Table 5. Confusion matrix for the 35 targeted words

Word 28 was mistakenly taken for Words 27 and 33. The representative scenes of these words are shown in Fig. 8. The differences among these three words involve small motions conducted in front of the face. The little finger is bent just in Word 27.

Fig. 8.
figure 8

Representative shots of words where performance was poor (1)

Word 29 was mistakenly taken for Word 32. The scenes where these words were demonstrated are shown in Fig. 9. The difference in how these two words are signed is only the motion speed of the fingers. Since these motions closely resemble each other, the proposed six feature element cannot classify these words. A new feature element seems to be necessary to discriminate these words.

Fig. 9.
figure 9

Representative shots of words where performance was poor (2)

If we assume that the correct answer is included in the top three rankings for the 35 words, in other words, if we include the third lowest value as a correct result, the result as shown in Table 6 was obtained. The integrated result was raised from 76.2%, shown in Table 5, to 94.1%. This result demonstrates that each recognition result by each feature element and classifier is a good one even though it cannot get the top ranking. This value suggests that the proposed method could be used as a review tool for assessing how well learners have mastered sign language motions.

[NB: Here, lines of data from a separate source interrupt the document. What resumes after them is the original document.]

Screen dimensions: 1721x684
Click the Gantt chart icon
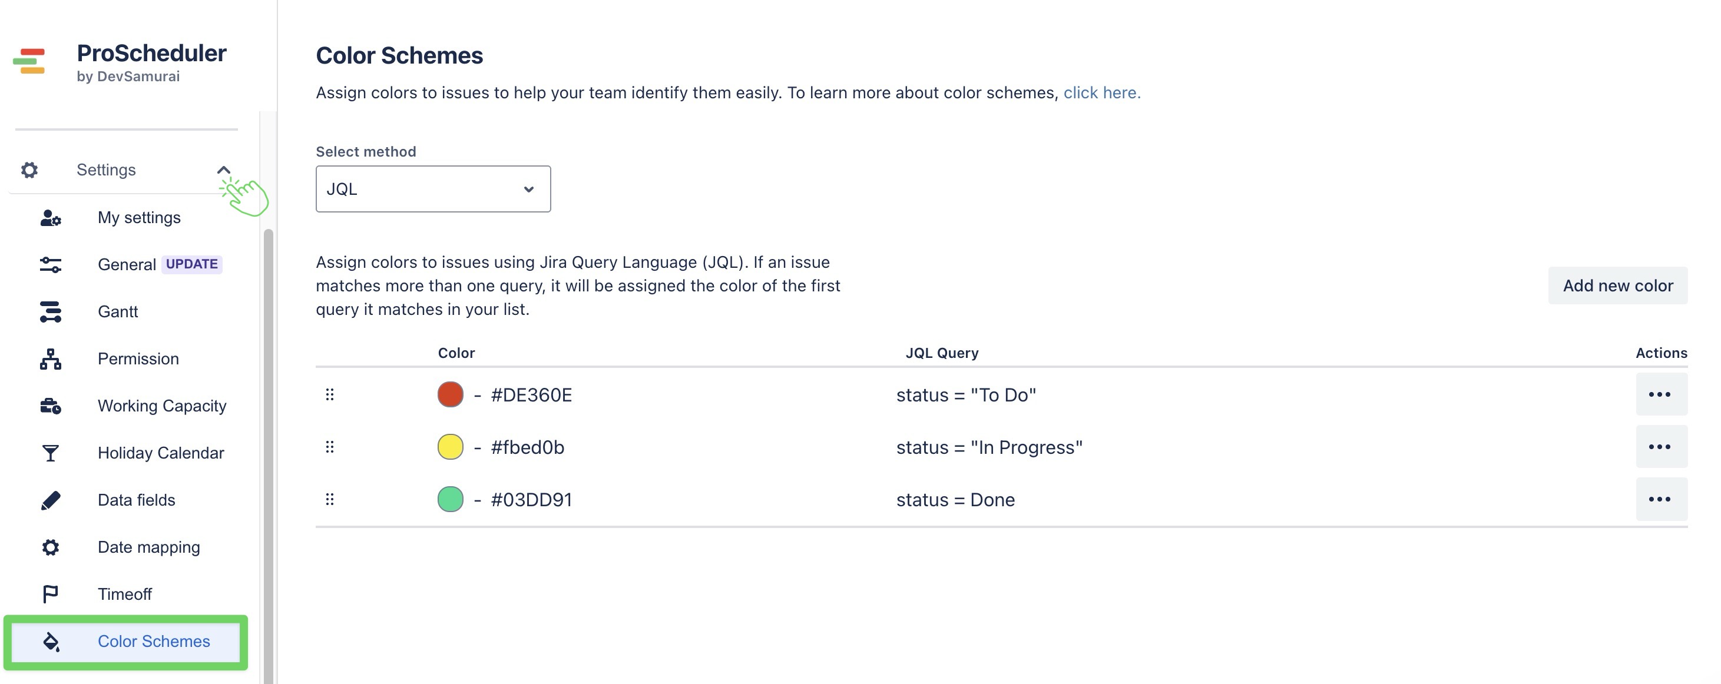(x=51, y=312)
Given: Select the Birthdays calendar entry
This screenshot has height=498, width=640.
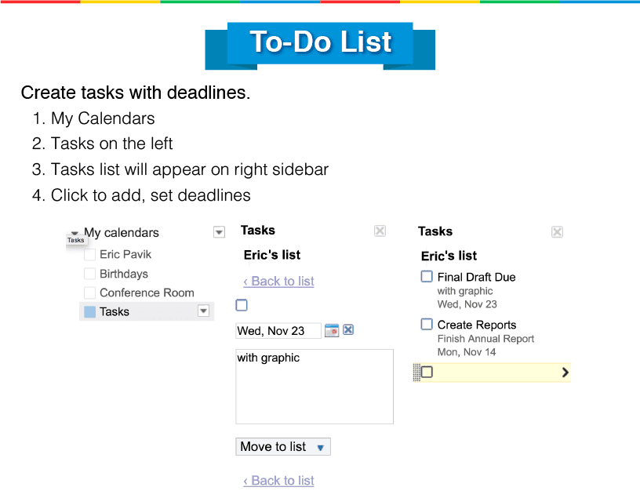Looking at the screenshot, I should coord(124,274).
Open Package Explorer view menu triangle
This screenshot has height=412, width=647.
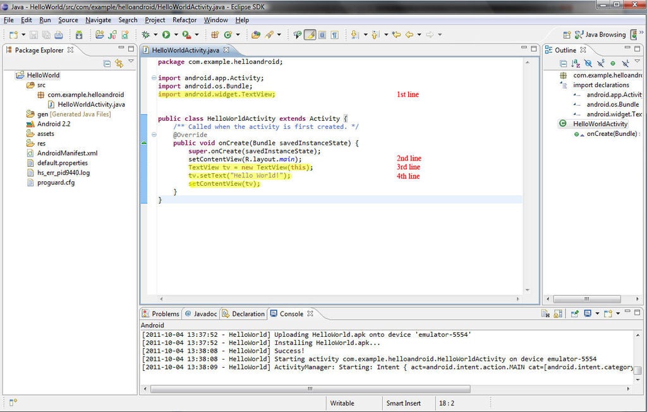tap(131, 62)
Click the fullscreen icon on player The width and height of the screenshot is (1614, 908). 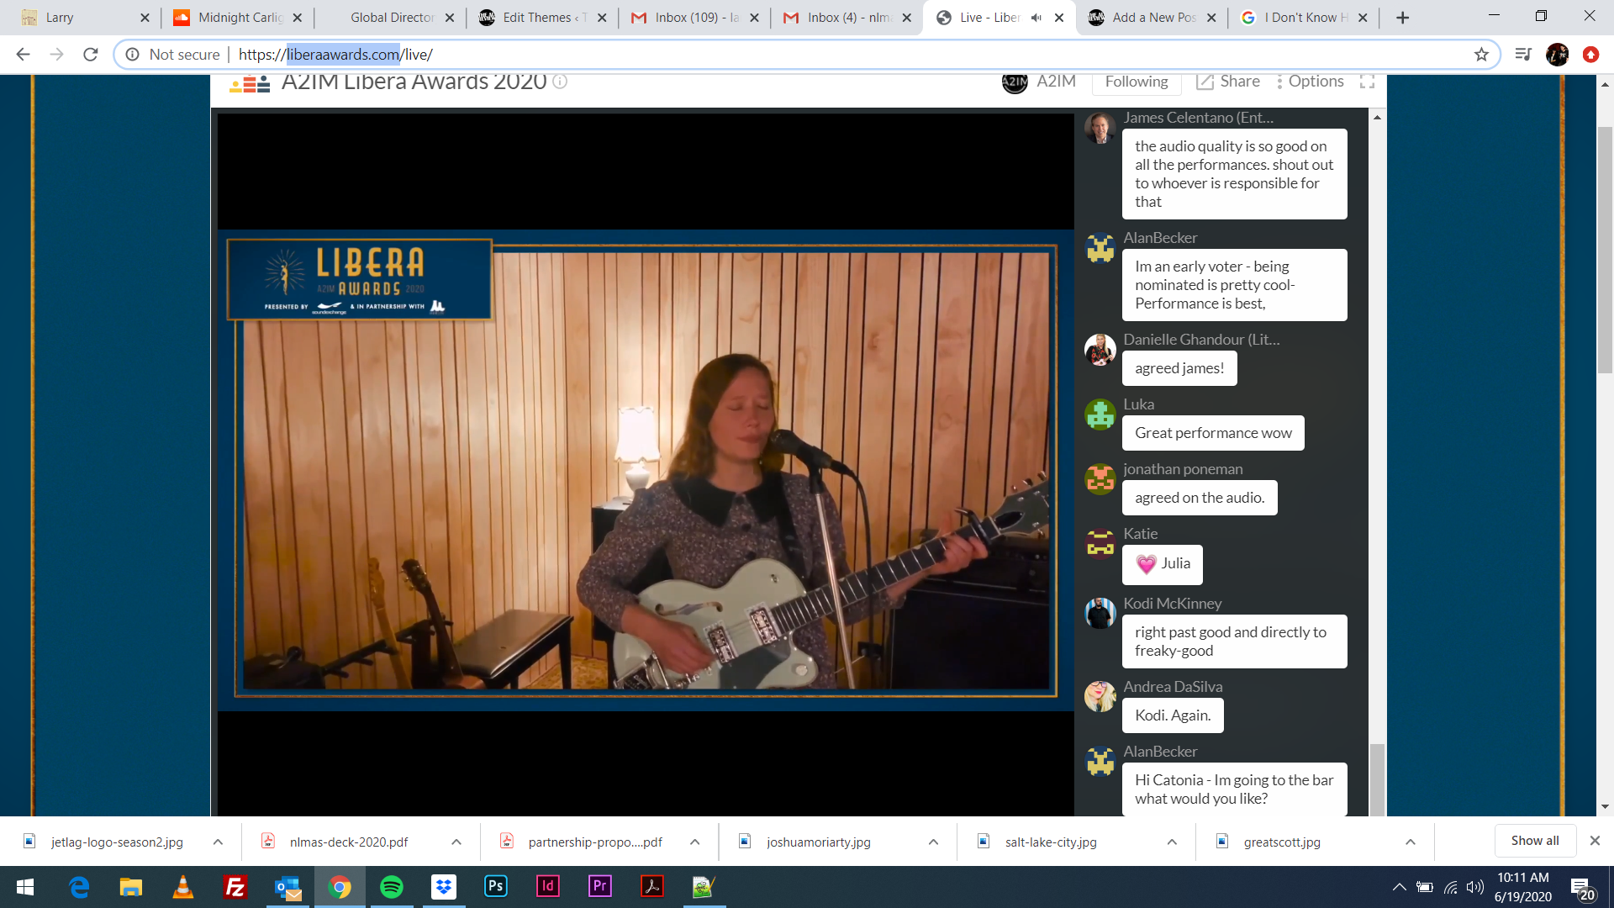(x=1367, y=82)
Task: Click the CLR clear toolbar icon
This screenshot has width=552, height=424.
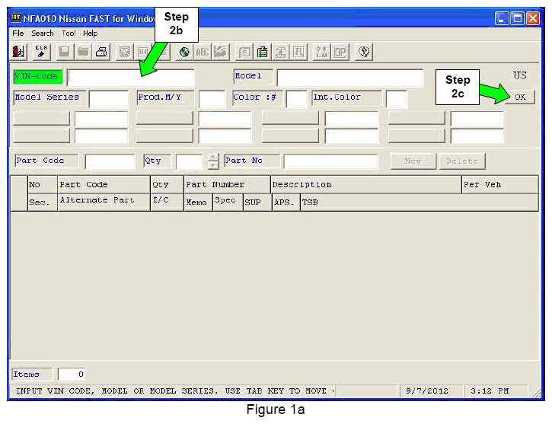Action: coord(42,52)
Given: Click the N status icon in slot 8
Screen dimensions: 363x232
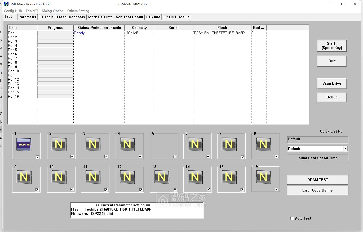Looking at the screenshot, I should tap(263, 144).
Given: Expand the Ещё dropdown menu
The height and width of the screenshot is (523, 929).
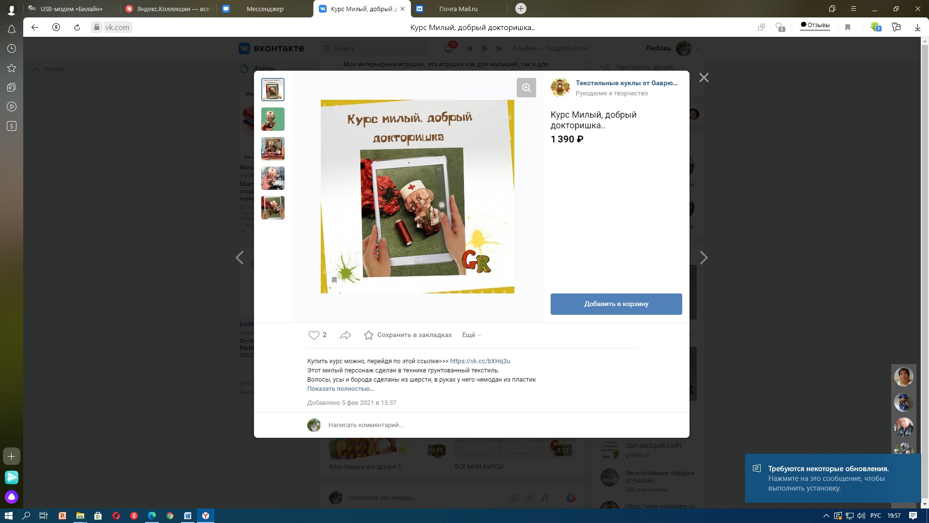Looking at the screenshot, I should [x=471, y=335].
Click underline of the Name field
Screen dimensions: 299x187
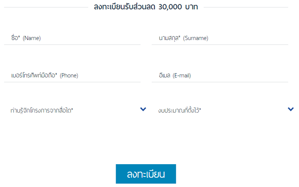[75, 44]
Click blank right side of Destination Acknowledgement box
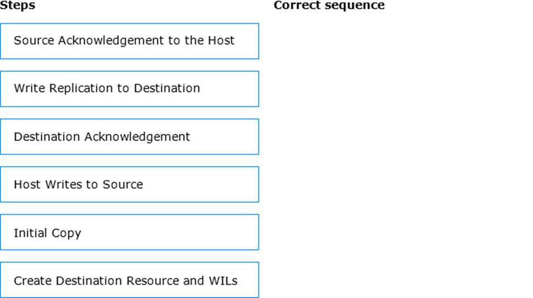 [x=224, y=137]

Table 6. Recognition result by integration of top 3 results

5 Conclusion

The enhancement of recognition performance for the motions used in sign language is described in this paper. The main feature of the proposed method is integrating the results of six feature elements and six classifiers in order to accurately characterize and discriminate among the sign language motions. The six feature elements were obtained by color extraction from colored gloves and a wrist band. The elements of trajectory, position, and velocity are obtained from the center of gravity of the blue regions of the wrist band. New feature elements were added, and the hand direction was obtained from the angle between each fingertip and the wrist. The hand rotation is calculated from the region size of wrist and palm. Each element is applied to six classifiers to discriminate each motion. The integrated result of six feature elements and six classifiers was 76.2%. In the current investigation, the classification limitation was that six feature elements cannot express the difference in the motions of groups 27, 28 and 33 and groups 29 and 32. However, if we take the top three rankings as a correct result, the integrated success rate for 35 words was increased to 94.2%. This value suggests that the proposed method is a feasible review tool for learners to validate the accuracy of their sign language movements. However, there were four words for which the success rates were approximately 30% or less. The low performance for these words must be resolved if overall performance is to be improved.